WORK TO COMPLETE:
Among the entries below, one line contains "Viewport: 742px width, 550px" and another contains "Click the resize". Transcribe those two lines and every line between them, exactly.

AVAILABLE DATA:

+-------+

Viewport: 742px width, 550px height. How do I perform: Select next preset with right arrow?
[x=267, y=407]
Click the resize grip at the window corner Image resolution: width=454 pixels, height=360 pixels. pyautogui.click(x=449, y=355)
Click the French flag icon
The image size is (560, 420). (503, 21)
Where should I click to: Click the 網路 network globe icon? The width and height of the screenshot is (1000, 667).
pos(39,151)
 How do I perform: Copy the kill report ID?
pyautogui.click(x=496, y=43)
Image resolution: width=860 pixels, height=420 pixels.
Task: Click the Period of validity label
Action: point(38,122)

+-------+

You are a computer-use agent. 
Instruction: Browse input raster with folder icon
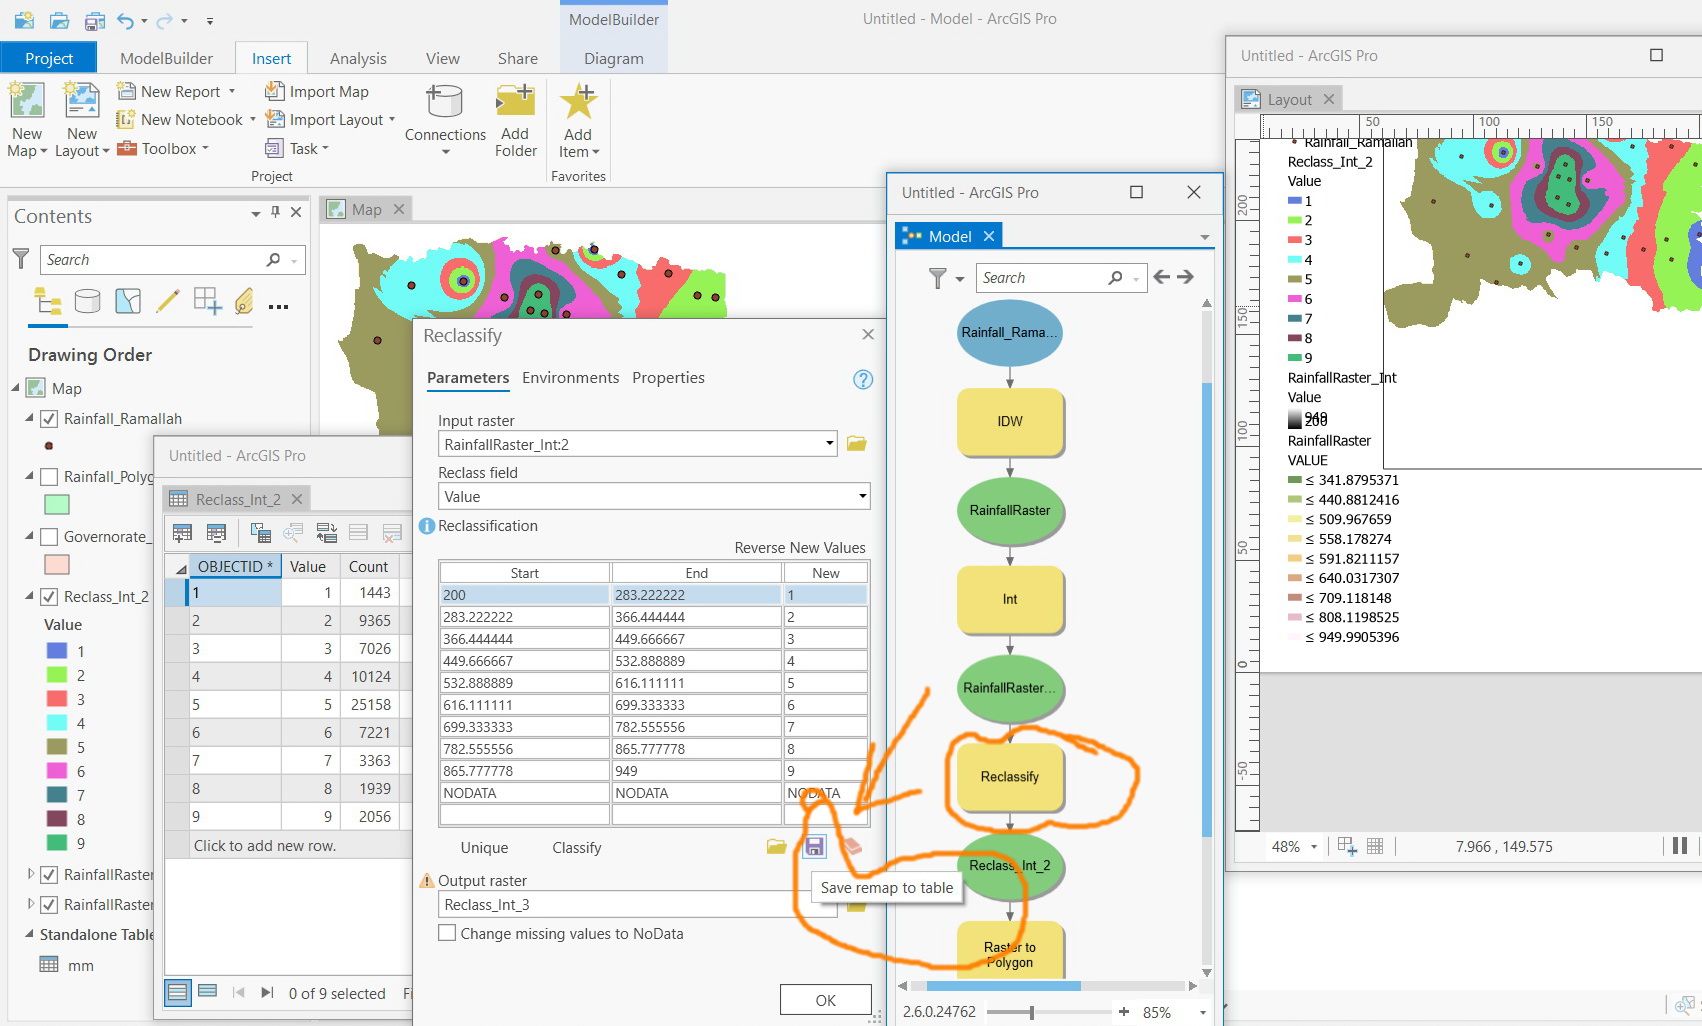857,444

+-------+

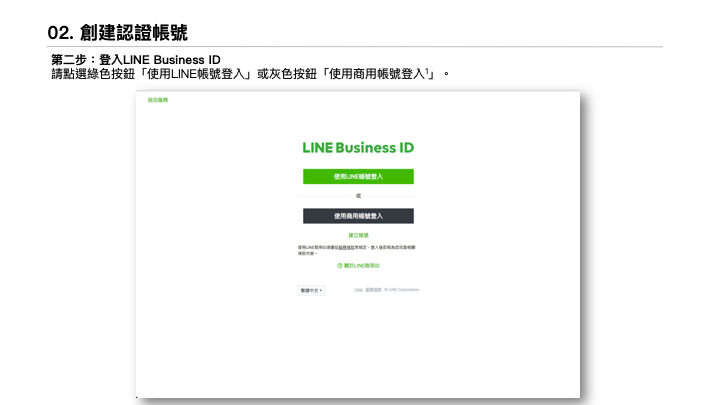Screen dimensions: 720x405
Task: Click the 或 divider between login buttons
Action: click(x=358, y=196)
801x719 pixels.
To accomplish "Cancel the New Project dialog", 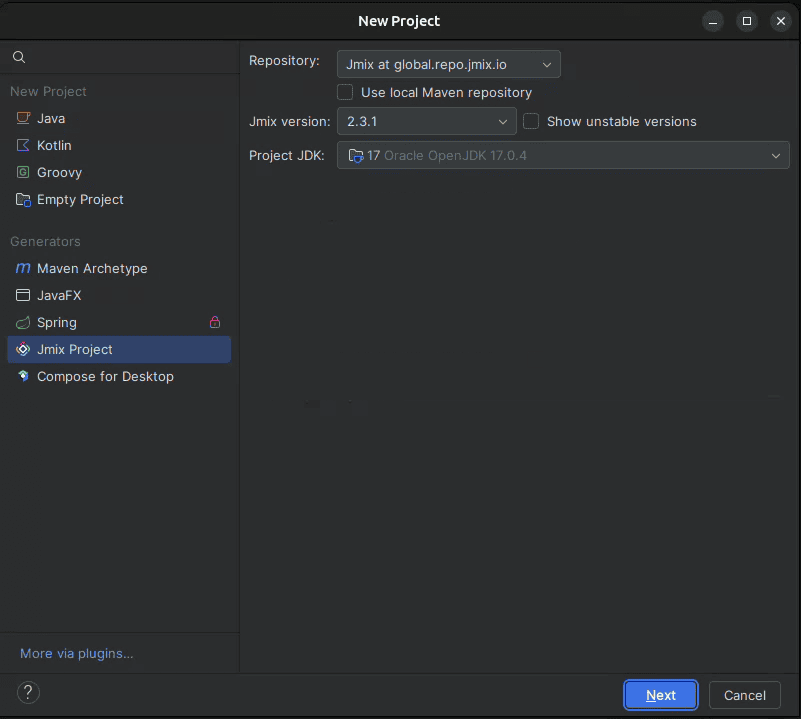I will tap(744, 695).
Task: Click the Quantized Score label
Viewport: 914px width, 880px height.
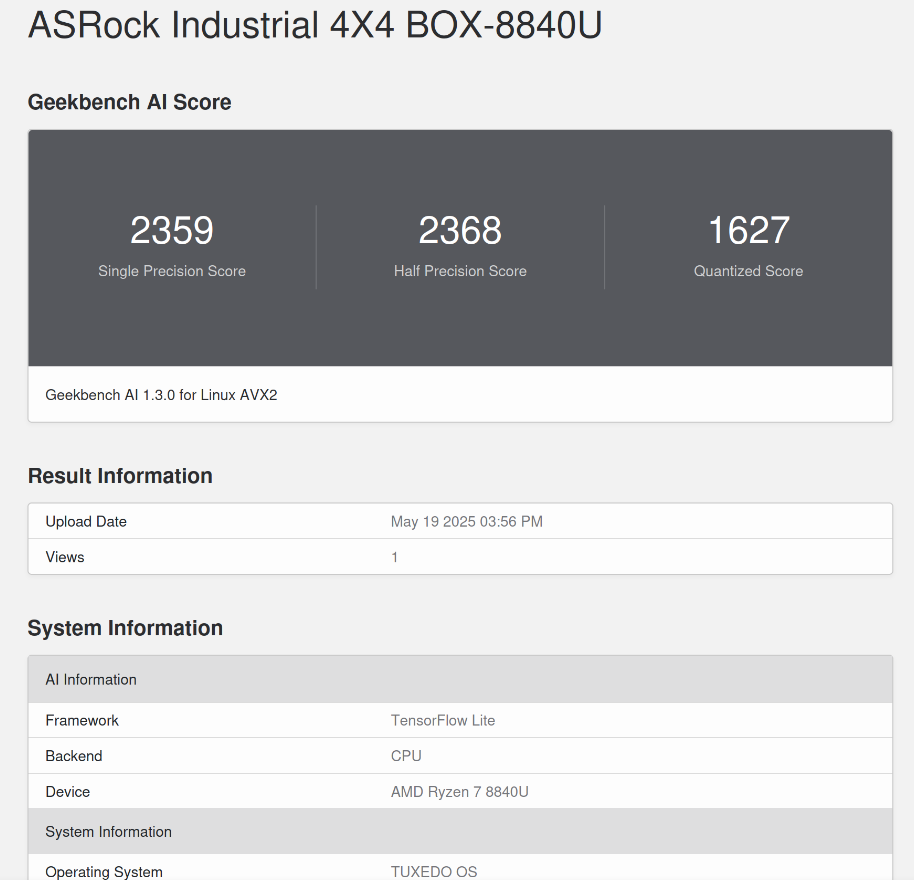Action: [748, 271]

+-------+

SOLUTION:
Viewport: 742px width, 550px height. How do I perform: Select next preset with right arrow?
[x=267, y=407]
Click the resize grip at the window corner Image resolution: width=454 pixels, height=360 pixels. pyautogui.click(x=449, y=355)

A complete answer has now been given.